Under Review

Dark Glasses

S/T (Self-Released)

by Jasper D Wrinch


When they say ‘don’t judge a book by its cover,’ they hadn’t come across Dark Glasses’ new self-titled record. One glimpse at the album artwork — a painting of a bouquet of flowers almost swallowed by darkness — reveals a detailed representation of the sound within.

The four-piece lo-fi post-punk band hailing from Victoria wade their way through shadowy instrumentation, eerie vocals, and low lit atmospheres, occasionally bursting through with bright and beautiful moments. The very beginning of the very first track stands as a beacon of light in Dark Glasses’ gloom; a crescendo of lightly distorted guitars skitter across one another, bright notes rolling and bouncing back and forth, only to cease suddenly, making way for a clean and quick drum beat.

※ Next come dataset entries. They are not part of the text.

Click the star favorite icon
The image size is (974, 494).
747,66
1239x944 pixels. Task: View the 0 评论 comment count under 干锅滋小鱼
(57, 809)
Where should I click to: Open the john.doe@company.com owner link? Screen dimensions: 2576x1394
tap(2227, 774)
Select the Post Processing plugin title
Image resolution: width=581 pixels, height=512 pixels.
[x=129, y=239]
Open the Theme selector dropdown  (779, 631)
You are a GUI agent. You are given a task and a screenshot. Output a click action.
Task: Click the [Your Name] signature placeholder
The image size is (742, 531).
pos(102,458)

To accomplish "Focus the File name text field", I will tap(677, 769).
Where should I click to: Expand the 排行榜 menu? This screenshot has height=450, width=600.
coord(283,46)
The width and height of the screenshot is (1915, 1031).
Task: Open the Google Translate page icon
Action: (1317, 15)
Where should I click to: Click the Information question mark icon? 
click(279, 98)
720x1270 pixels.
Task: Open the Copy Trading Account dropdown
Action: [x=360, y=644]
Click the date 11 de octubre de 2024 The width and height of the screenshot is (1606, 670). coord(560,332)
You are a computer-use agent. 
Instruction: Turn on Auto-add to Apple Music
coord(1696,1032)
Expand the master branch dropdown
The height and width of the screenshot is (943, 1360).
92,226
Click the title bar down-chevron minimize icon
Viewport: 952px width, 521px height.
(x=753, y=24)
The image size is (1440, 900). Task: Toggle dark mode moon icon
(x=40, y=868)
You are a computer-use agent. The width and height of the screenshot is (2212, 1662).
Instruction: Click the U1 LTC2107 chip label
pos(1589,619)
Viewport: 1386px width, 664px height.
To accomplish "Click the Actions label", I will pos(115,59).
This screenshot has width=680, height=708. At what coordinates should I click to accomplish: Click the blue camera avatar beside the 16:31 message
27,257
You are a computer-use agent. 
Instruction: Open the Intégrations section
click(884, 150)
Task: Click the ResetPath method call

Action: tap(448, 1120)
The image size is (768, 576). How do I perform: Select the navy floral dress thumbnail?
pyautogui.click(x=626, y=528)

After a few moments, the bass and the guitars kick back in, shifting the tone of the track from gleaming to gloomy.

Almost halfway through the record, Dark Glasses once again illuminate with their shortest track on the record, instrumental “Robber.” Oscillating synths that sound straight from Tarkovsky’s Solaris swell and recede for less than a minute, clear and devoid of any of the record’s haze.

But for the most part, Dark Glasses wallows in darkness. Vocalist Declan Hughes rarely reaches upwards or downwards for notes, settling in to a monotonic croon. Drummer Adam Martin shifts between tight, rapid fire delivery, to lethargic beats. The notes on Caleb Kramer’s guitar generally land a near quarter note off from the expected mark. Bassist Rob Coslett lets the low end get lost beneath it all. On the penultimate track, “Blindness,” the gloom of the record is exemplified with its groggy rise from a low end drone into a detuned guitar rattling overtop a slow and steady drum line.

Yet, from the glittering guitar lines of “In Vogue,” to the saccharine lyrics of “You Know It’s True,” Dark Glasses choose the moments to irradiate their post-punk blackness carefully. More often than not, Dark Glasses sounds as if the band was in the process of tuning up when they hit record, but flashes of artistry and expertise rise up through its murky depths.